【東アフリカ】ウガリとマトケ

東アフリカの人々は何を食べているのか。そんなことを想像しながら、タンザニア、ルワンダ、ウガンダを旅した。

20年前に仕事でナイジェリアへ行ったときは、ヤムイモを臼でついたヤーム、キャッサバを臼でついたガリ、が主食で、それに、鳥肉、牛肉、野ネズミ肉などの煮込みシチューを組み合わせるのが普通だった。ヤームやガリを指に乗せ、真ん中を少し凹ませて、そこにシチューのスープを少し入れ、ひゅーっと噛まずに飲む。喉越しを味わうのである。まさか、ナイジェリアで日本そばの境地に触れるとは思っても見なかった。

今回は、パンも食べた。米もけっこう食べた。アフリカの食糧不足を救うためのネリカ米の作付地という看板もあちこちで見た。

タンザニアでは、ウガリを食べた。ウガンダでウガリは「ポショ」と呼ばれていた。

ウガリは、トウモロコシ粉やキャッサバ粉などを湯で練ったもので、それ自体に味はあまりないが、肉などと共に食べると、これがなかなかいけるのである。飽きない味、といっても良いかもしれない。鶏肉や魚のローストと一緒に食べた。暗がりだったので、今ひとつ写真がピリッとしていない。

続いて、ウガンダではマトケが主食になっている。マトケは「バナナ」という意味だが、主食として食べるマッシュド・バナナを「マトケ」と呼んでいる。

でも、このマトケは全く甘くない。バナナは甘い、という先入観が壊される。以前、インドネシア・マルク州のセラム島へ行ったとき、港の近くで買ったバナナが甘くなく、芋のようだったことを思い出した。

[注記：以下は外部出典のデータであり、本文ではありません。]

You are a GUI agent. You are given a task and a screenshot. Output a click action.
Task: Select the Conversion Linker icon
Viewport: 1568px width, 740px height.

マトケもまた、鳥肉、牛肉、魚、豆などの煮込みシチューと一緒に食べる。マトケ以外に、米、ジャガイモ、プショ(ウガリ)も付けられ、緑色野菜が添えられる。今回行ったときは、ちょうどカボチャの季節で、カボチャが付けられたときがあった。

真ん中の黄色っぽいのがマトケ、右がカボチャ、上部の白いのが米である。付け合せで頼んだのは鳥肉スープ。値段が高い順は鳥肉、牛肉、魚、豆だった。

この店のメニュー表はこちら。

別な所で食べたマトケは、次のようなものだった。基本は同じである。

そういえば、ウガンダの魚は、ビクトリア湖やナイル川で穫れるティラピアやナイルパーチといった淡水魚なのだが、これがなかなか美味しい。ただし、インドネシア料理に慣れた舌には、煮込みシチューの味は全般的に薄く、唐辛子を入れずにはいられなかった。この唐辛子がけっこう辛く、地元の方々はほんの少ししか入れない。一緒に行った運転手は、私の入れる唐辛子の量を心配そうに眺めていた。

地球上のどこでも、そこに人が住んでいる限り、必ず美味しいものがある。この個人的な思い込みにまだ裏切られていない。食との出会いは一期一会、は今日も続く。